-- START OF Information supplied --

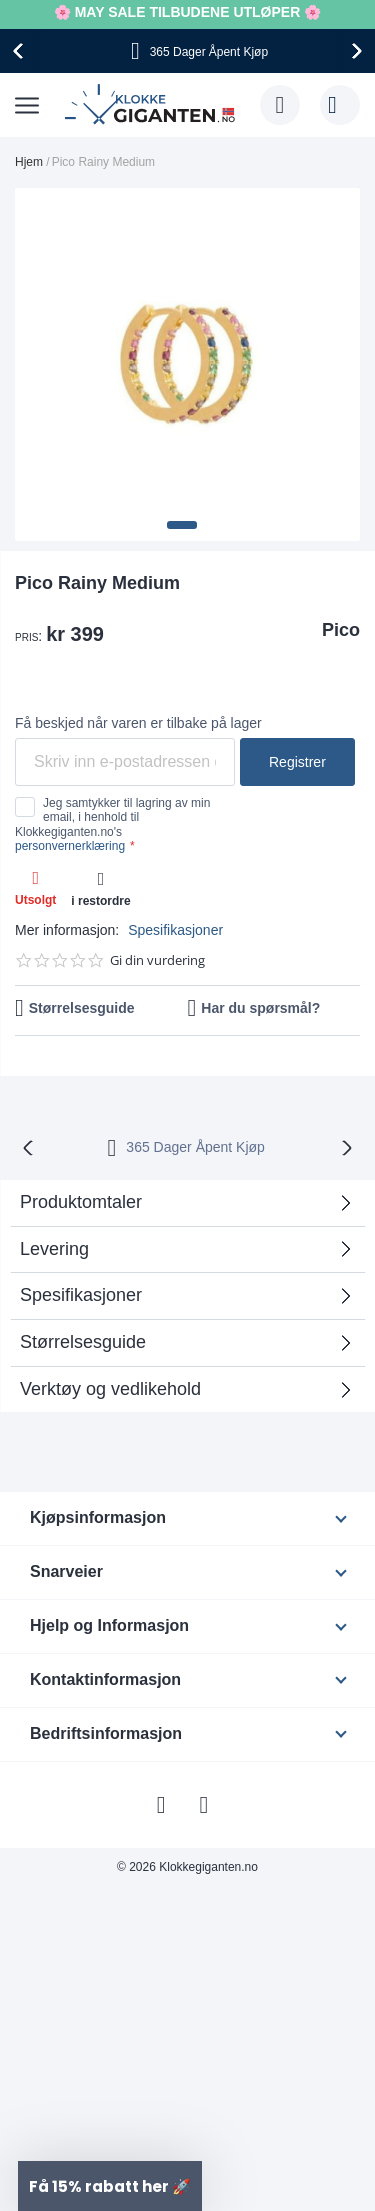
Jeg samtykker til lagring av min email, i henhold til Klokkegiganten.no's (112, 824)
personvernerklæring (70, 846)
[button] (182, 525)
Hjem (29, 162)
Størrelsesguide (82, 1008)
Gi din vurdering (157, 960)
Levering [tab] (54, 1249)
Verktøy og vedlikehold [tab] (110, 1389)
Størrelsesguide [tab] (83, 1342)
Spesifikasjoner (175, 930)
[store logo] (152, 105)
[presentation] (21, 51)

-- END OF Information supplied --
-- START OF Information supplied --

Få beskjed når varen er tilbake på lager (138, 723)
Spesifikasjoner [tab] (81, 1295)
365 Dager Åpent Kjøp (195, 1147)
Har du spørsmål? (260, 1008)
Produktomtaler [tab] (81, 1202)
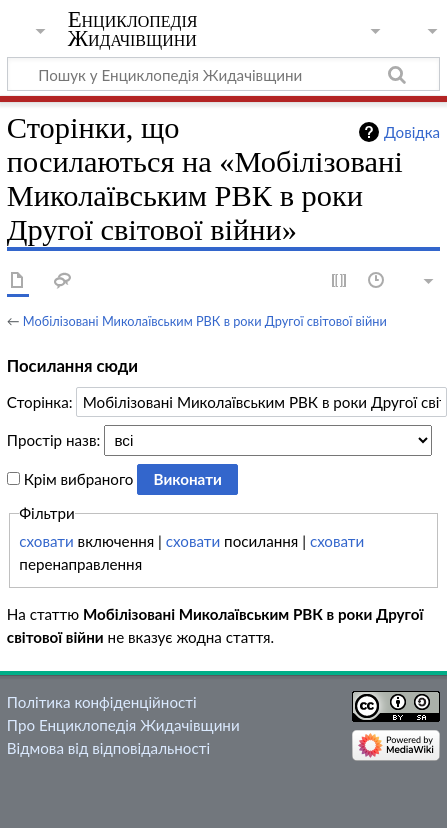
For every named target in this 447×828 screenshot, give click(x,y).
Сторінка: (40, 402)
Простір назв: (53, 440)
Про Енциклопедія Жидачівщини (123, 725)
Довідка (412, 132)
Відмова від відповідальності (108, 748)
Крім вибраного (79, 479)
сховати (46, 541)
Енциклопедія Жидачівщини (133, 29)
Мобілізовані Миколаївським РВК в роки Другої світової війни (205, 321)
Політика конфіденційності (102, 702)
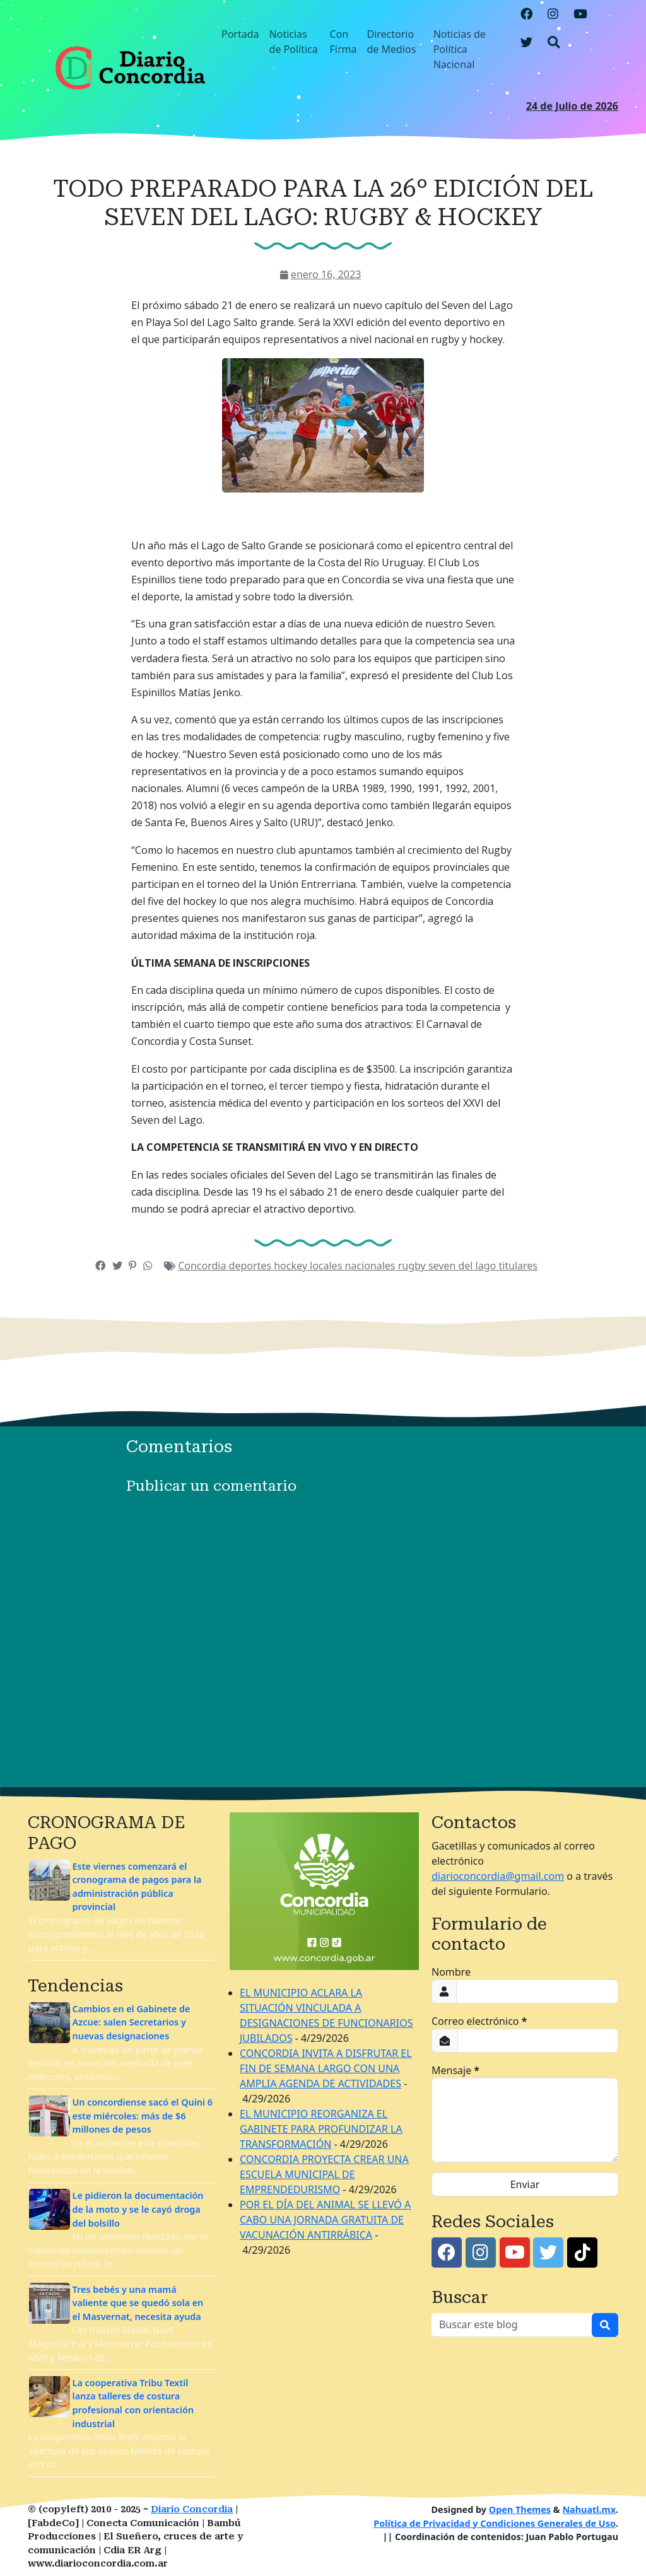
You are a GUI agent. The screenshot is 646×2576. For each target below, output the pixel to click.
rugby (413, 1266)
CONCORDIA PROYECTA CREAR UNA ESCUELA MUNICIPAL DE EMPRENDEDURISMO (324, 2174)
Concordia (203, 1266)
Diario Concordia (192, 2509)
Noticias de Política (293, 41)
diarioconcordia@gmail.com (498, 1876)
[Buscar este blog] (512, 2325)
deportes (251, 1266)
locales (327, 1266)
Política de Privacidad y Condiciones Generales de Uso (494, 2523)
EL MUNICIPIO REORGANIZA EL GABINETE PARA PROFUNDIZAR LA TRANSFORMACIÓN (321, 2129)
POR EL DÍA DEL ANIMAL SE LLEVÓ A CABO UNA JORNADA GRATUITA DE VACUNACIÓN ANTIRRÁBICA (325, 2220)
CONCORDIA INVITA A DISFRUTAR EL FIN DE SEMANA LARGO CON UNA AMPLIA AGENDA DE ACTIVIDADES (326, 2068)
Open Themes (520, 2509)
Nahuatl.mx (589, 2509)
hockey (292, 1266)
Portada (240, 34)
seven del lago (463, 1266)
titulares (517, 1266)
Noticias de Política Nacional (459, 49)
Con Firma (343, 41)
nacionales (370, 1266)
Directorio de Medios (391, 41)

-- END OF Information supplied --

- _Exercise goal_
Rename "hockey" to "hockey sobre césped" in the rows between the lines holding "Крім вибраного (79, 479)" and "nacionales (370, 1266)", inclusive, and give those lines again with nothing else changed. Leave the pictures out of your answer.

- _Expected answer_
Крім вибраного (79, 479)
сховати (46, 541)
Енциклопедія Жидачівщини (133, 29)
Мобілізовані Миколаївським РВК в роки Другої світової війни (205, 321)
Політика конфіденційності (102, 702)
You are a GUI agent. The screenshot is 646×2576. For each target below, output the pixel to click.
rugby (413, 1266)
CONCORDIA PROYECTA CREAR UNA ESCUELA MUNICIPAL DE EMPRENDEDURISMO (324, 2174)
Concordia (203, 1266)
Diario Concordia (192, 2509)
Noticias de Política (293, 41)
diarioconcordia@gmail.com (498, 1876)
[Buscar este blog] (512, 2325)
deportes (251, 1266)
locales (327, 1266)
Política de Privacidad y Condiciones Generales de Uso (494, 2523)
EL MUNICIPIO REORGANIZA EL GABINETE PARA PROFUNDIZAR LA TRANSFORMACIÓN (321, 2129)
POR EL DÍA DEL ANIMAL SE LLEVÓ A CABO UNA JORNADA GRATUITA DE VACUNACIÓN ANTIRRÁBICA (325, 2220)
CONCORDIA INVITA A DISFRUTAR EL FIN DE SEMANA LARGO CON UNA AMPLIA AGENDA DE ACTIVIDADES (326, 2068)
Open Themes (520, 2509)
Nahuatl.mx (589, 2509)
hockey sobre césped (292, 1266)
Portada (240, 34)
seven del lago (463, 1266)
titulares (517, 1266)
Noticias de Política Nacional (459, 49)
Con Firma (343, 41)
nacionales (370, 1266)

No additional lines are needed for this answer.